[Start of Attachment]

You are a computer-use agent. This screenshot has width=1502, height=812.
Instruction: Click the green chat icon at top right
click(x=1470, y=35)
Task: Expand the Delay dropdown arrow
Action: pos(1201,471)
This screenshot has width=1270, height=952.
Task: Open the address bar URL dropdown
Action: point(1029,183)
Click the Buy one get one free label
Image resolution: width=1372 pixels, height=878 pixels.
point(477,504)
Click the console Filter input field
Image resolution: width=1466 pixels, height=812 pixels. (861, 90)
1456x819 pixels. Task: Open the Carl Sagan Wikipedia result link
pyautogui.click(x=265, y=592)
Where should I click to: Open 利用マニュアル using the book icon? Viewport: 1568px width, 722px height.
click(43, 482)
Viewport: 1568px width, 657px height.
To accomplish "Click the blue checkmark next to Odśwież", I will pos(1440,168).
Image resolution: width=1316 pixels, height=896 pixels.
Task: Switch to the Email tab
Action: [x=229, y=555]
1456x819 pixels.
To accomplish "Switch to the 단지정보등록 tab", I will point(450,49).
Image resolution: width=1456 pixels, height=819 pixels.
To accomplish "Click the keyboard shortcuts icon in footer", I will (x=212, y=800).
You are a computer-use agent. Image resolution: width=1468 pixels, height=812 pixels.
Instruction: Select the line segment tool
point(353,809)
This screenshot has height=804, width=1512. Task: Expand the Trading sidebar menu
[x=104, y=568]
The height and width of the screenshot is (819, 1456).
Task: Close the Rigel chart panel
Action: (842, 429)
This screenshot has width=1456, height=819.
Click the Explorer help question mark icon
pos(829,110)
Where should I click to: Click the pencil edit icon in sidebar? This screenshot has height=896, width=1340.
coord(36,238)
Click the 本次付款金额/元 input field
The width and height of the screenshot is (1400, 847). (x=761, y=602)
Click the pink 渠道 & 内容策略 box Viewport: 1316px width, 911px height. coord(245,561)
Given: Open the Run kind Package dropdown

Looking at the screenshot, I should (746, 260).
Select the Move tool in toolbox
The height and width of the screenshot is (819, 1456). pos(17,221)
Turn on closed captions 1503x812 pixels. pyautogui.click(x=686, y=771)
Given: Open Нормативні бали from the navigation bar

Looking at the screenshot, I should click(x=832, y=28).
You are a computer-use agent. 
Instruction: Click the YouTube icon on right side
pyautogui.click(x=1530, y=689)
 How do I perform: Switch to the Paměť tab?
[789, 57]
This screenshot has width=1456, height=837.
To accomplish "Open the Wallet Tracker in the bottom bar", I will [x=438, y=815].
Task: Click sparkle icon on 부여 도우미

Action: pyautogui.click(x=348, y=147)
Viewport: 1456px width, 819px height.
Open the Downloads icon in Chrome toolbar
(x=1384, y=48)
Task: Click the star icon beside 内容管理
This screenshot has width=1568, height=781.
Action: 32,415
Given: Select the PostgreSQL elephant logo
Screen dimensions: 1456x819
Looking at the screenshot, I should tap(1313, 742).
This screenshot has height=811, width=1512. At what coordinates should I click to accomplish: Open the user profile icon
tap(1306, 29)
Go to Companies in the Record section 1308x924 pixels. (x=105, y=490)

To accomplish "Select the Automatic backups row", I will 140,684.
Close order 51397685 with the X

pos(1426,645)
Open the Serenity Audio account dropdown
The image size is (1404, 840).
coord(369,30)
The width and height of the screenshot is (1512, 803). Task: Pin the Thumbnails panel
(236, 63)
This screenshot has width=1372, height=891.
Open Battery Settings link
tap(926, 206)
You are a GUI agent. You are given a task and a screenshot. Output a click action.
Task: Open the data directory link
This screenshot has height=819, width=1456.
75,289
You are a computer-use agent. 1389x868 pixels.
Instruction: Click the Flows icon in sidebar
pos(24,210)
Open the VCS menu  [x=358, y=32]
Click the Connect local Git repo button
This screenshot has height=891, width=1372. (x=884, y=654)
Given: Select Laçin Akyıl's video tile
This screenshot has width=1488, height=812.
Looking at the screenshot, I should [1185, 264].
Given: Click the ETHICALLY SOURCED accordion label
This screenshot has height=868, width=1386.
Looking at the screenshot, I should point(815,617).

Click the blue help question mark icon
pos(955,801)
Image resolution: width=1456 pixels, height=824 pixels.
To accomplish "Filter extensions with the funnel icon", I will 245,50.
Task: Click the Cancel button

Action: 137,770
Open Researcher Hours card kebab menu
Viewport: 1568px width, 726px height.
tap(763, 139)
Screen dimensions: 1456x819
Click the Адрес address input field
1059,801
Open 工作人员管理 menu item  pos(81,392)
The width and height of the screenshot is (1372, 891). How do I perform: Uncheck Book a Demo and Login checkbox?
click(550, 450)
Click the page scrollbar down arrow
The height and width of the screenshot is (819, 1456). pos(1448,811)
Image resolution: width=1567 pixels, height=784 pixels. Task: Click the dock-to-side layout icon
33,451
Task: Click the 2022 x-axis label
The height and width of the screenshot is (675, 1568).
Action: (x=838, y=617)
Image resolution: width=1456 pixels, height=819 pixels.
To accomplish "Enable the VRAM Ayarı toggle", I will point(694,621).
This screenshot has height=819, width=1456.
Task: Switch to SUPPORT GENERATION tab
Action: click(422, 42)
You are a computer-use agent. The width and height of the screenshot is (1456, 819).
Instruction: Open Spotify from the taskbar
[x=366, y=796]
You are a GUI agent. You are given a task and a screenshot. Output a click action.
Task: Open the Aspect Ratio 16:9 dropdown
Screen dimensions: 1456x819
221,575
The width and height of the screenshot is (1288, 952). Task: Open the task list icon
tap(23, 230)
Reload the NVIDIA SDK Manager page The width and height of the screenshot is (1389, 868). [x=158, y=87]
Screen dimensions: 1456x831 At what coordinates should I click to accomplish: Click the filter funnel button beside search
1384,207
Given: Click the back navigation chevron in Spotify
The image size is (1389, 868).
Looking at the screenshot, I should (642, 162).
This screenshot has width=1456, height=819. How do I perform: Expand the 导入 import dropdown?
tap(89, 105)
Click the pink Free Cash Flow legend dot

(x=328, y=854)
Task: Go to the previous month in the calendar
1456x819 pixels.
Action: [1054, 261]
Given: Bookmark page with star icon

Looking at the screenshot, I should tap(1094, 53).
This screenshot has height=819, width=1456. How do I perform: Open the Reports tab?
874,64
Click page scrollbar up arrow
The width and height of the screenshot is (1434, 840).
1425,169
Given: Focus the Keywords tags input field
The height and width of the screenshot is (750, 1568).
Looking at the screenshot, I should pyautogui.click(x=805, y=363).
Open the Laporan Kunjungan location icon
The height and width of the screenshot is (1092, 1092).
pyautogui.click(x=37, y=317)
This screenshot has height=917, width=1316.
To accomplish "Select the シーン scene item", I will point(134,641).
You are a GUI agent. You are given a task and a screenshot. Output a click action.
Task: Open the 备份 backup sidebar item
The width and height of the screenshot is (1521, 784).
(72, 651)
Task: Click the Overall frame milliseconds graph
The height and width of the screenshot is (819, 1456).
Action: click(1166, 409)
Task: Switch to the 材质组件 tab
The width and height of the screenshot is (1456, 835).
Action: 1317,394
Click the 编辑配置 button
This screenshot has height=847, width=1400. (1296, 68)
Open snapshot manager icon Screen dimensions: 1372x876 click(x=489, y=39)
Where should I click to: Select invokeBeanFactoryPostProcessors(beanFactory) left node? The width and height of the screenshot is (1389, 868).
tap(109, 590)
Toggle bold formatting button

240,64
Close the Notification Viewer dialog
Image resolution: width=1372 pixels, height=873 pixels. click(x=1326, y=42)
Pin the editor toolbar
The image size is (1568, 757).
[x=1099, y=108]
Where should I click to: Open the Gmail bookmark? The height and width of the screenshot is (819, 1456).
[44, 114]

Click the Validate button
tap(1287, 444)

[End of Attachment]

Exercise details:
Reproduce all of the entries verbatim.

Answer to the exercise:
You are a computer-use agent. This screenshot has width=1502, height=812.
Instruction: Click the green chat icon at top right
click(x=1470, y=35)
Task: Expand the Delay dropdown arrow
Action: pos(1201,471)
This screenshot has width=1270, height=952.
Task: Open the address bar URL dropdown
Action: point(1029,183)
Click the Buy one get one free label
Image resolution: width=1372 pixels, height=878 pixels.
point(477,504)
Click the console Filter input field
Image resolution: width=1466 pixels, height=812 pixels. (861, 90)
1456x819 pixels. Task: Open the Carl Sagan Wikipedia result link
pyautogui.click(x=265, y=592)
Where should I click to: Open 利用マニュアル using the book icon? Viewport: 1568px width, 722px height.
click(43, 482)
Viewport: 1568px width, 657px height.
To accomplish "Click the blue checkmark next to Odśwież", I will pos(1440,168).
Image resolution: width=1316 pixels, height=896 pixels.
Task: Switch to the Email tab
Action: [x=229, y=555]
1456x819 pixels.
To accomplish "Switch to the 단지정보등록 tab", I will point(450,49).
Image resolution: width=1456 pixels, height=819 pixels.
To accomplish "Click the keyboard shortcuts icon in footer", I will (x=212, y=800).
You are a computer-use agent. Image resolution: width=1468 pixels, height=812 pixels.
Instruction: Select the line segment tool
point(353,809)
This screenshot has height=804, width=1512. Task: Expand the Trading sidebar menu
[x=104, y=568]
The height and width of the screenshot is (819, 1456).
Task: Close the Rigel chart panel
Action: (842, 429)
This screenshot has width=1456, height=819.
Click the Explorer help question mark icon
pos(829,110)
Where should I click to: Click the pencil edit icon in sidebar? This screenshot has height=896, width=1340.
coord(36,238)
Click the 本次付款金额/元 input field
The width and height of the screenshot is (1400, 847). (x=761, y=602)
Click the pink 渠道 & 内容策略 box Viewport: 1316px width, 911px height. coord(245,561)
Given: Open the Run kind Package dropdown

Looking at the screenshot, I should (746, 260).
Select the Move tool in toolbox
The height and width of the screenshot is (819, 1456). pos(17,221)
Turn on closed captions 1503x812 pixels. pyautogui.click(x=686, y=771)
Given: Open Нормативні бали from the navigation bar

Looking at the screenshot, I should click(x=832, y=28).
You are a computer-use agent. 
Instruction: Click the YouTube icon on right side
pyautogui.click(x=1530, y=689)
 How do I perform: Switch to the Paměť tab?
[789, 57]
This screenshot has width=1456, height=837.
To accomplish "Open the Wallet Tracker in the bottom bar", I will [x=438, y=815].
Task: Click sparkle icon on 부여 도우미

Action: pyautogui.click(x=348, y=147)
Viewport: 1456px width, 819px height.
Open the Downloads icon in Chrome toolbar
(x=1384, y=48)
Task: Click the star icon beside 内容管理
This screenshot has width=1568, height=781.
Action: 32,415
Given: Select the PostgreSQL elephant logo
Screen dimensions: 1456x819
Looking at the screenshot, I should tap(1313, 742).
This screenshot has height=811, width=1512. At what coordinates should I click to accomplish: Open the user profile icon
tap(1306, 29)
Go to Companies in the Record section 1308x924 pixels. (x=105, y=490)

To accomplish "Select the Automatic backups row", I will 140,684.
Close order 51397685 with the X

pos(1426,645)
Open the Serenity Audio account dropdown
The image size is (1404, 840).
coord(369,30)
The width and height of the screenshot is (1512, 803). Task: Pin the Thumbnails panel
(236, 63)
This screenshot has width=1372, height=891.
Open Battery Settings link
tap(926, 206)
You are a GUI agent. You are given a task and a screenshot. Output a click action.
Task: Open the data directory link
This screenshot has height=819, width=1456.
75,289
You are a computer-use agent. 1389x868 pixels.
Instruction: Click the Flows icon in sidebar
pos(24,210)
Open the VCS menu  [x=358, y=32]
Click the Connect local Git repo button
This screenshot has height=891, width=1372. (x=884, y=654)
Given: Select Laçin Akyıl's video tile
This screenshot has width=1488, height=812.
Looking at the screenshot, I should [1185, 264].
Given: Click the ETHICALLY SOURCED accordion label
This screenshot has height=868, width=1386.
Looking at the screenshot, I should point(815,617).

Click the blue help question mark icon
pos(955,801)
Image resolution: width=1456 pixels, height=824 pixels.
To accomplish "Filter extensions with the funnel icon", I will 245,50.
Task: Click the Cancel button

Action: 137,770
Open Researcher Hours card kebab menu
Viewport: 1568px width, 726px height.
tap(763, 139)
Screen dimensions: 1456x819
Click the Адрес address input field
1059,801
Open 工作人员管理 menu item  pos(81,392)
The width and height of the screenshot is (1372, 891). How do I perform: Uncheck Book a Demo and Login checkbox?
click(550, 450)
Click the page scrollbar down arrow
The height and width of the screenshot is (819, 1456). pos(1448,811)
Image resolution: width=1567 pixels, height=784 pixels. Task: Click the dock-to-side layout icon
33,451
Task: Click the 2022 x-axis label
The height and width of the screenshot is (675, 1568).
Action: (x=838, y=617)
Image resolution: width=1456 pixels, height=819 pixels.
To accomplish "Enable the VRAM Ayarı toggle", I will point(694,621).
This screenshot has height=819, width=1456.
Task: Switch to SUPPORT GENERATION tab
Action: click(422, 42)
You are a computer-use agent. The width and height of the screenshot is (1456, 819).
Instruction: Open Spotify from the taskbar
[x=366, y=796]
You are a GUI agent. You are given a task and a screenshot. Output a click action.
Task: Open the Aspect Ratio 16:9 dropdown
Screen dimensions: 1456x819
221,575
The width and height of the screenshot is (1288, 952). Task: Open the task list icon
tap(23, 230)
Reload the NVIDIA SDK Manager page The width and height of the screenshot is (1389, 868). [x=158, y=87]
Screen dimensions: 1456x831 At what coordinates should I click to accomplish: Click the filter funnel button beside search
1384,207
Given: Click the back navigation chevron in Spotify
The image size is (1389, 868).
Looking at the screenshot, I should (642, 162).
This screenshot has width=1456, height=819. How do I perform: Expand the 导入 import dropdown?
tap(89, 105)
Click the pink Free Cash Flow legend dot

(x=328, y=854)
Task: Go to the previous month in the calendar
1456x819 pixels.
Action: [1054, 261]
Given: Bookmark page with star icon

Looking at the screenshot, I should tap(1094, 53).
This screenshot has height=819, width=1456. How do I perform: Open the Reports tab?
874,64
Click page scrollbar up arrow
The width and height of the screenshot is (1434, 840).
1425,169
Given: Focus the Keywords tags input field
The height and width of the screenshot is (750, 1568).
Looking at the screenshot, I should pyautogui.click(x=805, y=363).
Open the Laporan Kunjungan location icon
The height and width of the screenshot is (1092, 1092).
pyautogui.click(x=37, y=317)
This screenshot has height=917, width=1316.
To accomplish "Select the シーン scene item", I will point(134,641).
You are a GUI agent. You are given a task and a screenshot. Output a click action.
Task: Open the 备份 backup sidebar item
The width and height of the screenshot is (1521, 784).
(72, 651)
Task: Click the Overall frame milliseconds graph
The height and width of the screenshot is (819, 1456).
Action: click(1166, 409)
Task: Switch to the 材质组件 tab
The width and height of the screenshot is (1456, 835).
Action: 1317,394
Click the 编辑配置 button
This screenshot has height=847, width=1400. (1296, 68)
Open snapshot manager icon Screen dimensions: 1372x876 click(x=489, y=39)
Where should I click to: Select invokeBeanFactoryPostProcessors(beanFactory) left node? The width and height of the screenshot is (1389, 868).
tap(109, 590)
Toggle bold formatting button

240,64
Close the Notification Viewer dialog
Image resolution: width=1372 pixels, height=873 pixels. click(x=1326, y=42)
Pin the editor toolbar
The image size is (1568, 757).
[x=1099, y=108]
Where should I click to: Open the Gmail bookmark? The height and width of the screenshot is (819, 1456).
[44, 114]

Click the Validate button
tap(1287, 444)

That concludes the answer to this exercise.